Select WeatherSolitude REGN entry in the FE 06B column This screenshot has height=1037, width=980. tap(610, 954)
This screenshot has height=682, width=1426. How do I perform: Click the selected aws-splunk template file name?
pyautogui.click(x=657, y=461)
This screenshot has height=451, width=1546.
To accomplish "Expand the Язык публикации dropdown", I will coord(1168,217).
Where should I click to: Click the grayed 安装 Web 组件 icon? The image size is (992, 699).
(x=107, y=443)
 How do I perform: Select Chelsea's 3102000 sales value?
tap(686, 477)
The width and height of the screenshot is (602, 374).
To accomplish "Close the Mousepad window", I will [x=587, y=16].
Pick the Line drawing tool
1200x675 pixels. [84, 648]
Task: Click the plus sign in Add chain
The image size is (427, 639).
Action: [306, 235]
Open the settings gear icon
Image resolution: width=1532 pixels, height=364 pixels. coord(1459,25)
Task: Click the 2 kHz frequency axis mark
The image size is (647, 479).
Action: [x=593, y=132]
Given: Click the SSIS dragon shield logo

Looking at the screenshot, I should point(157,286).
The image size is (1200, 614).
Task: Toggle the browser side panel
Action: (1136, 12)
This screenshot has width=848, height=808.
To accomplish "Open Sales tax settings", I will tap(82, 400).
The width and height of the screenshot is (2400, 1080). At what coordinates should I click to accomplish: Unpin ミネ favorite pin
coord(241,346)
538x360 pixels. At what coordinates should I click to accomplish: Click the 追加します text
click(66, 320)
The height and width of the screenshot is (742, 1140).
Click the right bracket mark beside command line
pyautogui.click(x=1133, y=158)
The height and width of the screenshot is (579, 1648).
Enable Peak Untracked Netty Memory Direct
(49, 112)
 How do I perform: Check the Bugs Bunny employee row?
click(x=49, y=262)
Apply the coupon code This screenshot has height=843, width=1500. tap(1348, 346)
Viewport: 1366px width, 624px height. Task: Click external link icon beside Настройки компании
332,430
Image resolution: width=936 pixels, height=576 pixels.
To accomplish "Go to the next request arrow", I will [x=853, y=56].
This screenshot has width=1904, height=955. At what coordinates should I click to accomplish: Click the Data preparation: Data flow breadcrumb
════════════════════
ASSIGNED TASK.
Reproduce every entry, word for word.

WRITTEN RESPONSE.
Select WeatherSolitude REGN entry in the FE 06B column This screenshot has height=1037, width=980. tap(610, 954)
This screenshot has height=682, width=1426. How do I perform: Click the selected aws-splunk template file name?
pyautogui.click(x=657, y=461)
This screenshot has height=451, width=1546.
To accomplish "Expand the Язык публикации dropdown", I will coord(1168,217).
Where should I click to: Click the grayed 安装 Web 组件 icon? The image size is (992, 699).
(x=107, y=443)
 How do I perform: Select Chelsea's 3102000 sales value?
tap(686, 477)
The width and height of the screenshot is (602, 374).
To accomplish "Close the Mousepad window", I will [x=587, y=16].
Pick the Line drawing tool
1200x675 pixels. [84, 648]
Task: Click the plus sign in Add chain
The image size is (427, 639).
Action: [306, 235]
Open the settings gear icon
Image resolution: width=1532 pixels, height=364 pixels. coord(1459,25)
Task: Click the 2 kHz frequency axis mark
The image size is (647, 479).
Action: [x=593, y=132]
Given: Click the SSIS dragon shield logo

Looking at the screenshot, I should point(157,286).
The image size is (1200, 614).
Task: Toggle the browser side panel
Action: (1136, 12)
This screenshot has width=848, height=808.
To accomplish "Open Sales tax settings", I will tap(82, 400).
The width and height of the screenshot is (2400, 1080). At what coordinates should I click to accomplish: Unpin ミネ favorite pin
coord(241,346)
538x360 pixels. At what coordinates should I click to accomplish: Click the 追加します text
click(66, 320)
The height and width of the screenshot is (742, 1140).
Click the right bracket mark beside command line
pyautogui.click(x=1133, y=158)
The height and width of the screenshot is (579, 1648).
Enable Peak Untracked Netty Memory Direct
(49, 112)
 How do I perform: Check the Bugs Bunny employee row?
click(x=49, y=262)
Apply the coupon code This screenshot has height=843, width=1500. tap(1348, 346)
Viewport: 1366px width, 624px height. Task: Click external link icon beside Настройки компании
332,430
Image resolution: width=936 pixels, height=576 pixels.
To accomplish "Go to the next request arrow", I will [x=853, y=56].
This screenshot has width=1904, height=955. At what coordinates should I click to accomplish: Click the Data preparation: Data flow breadcrumb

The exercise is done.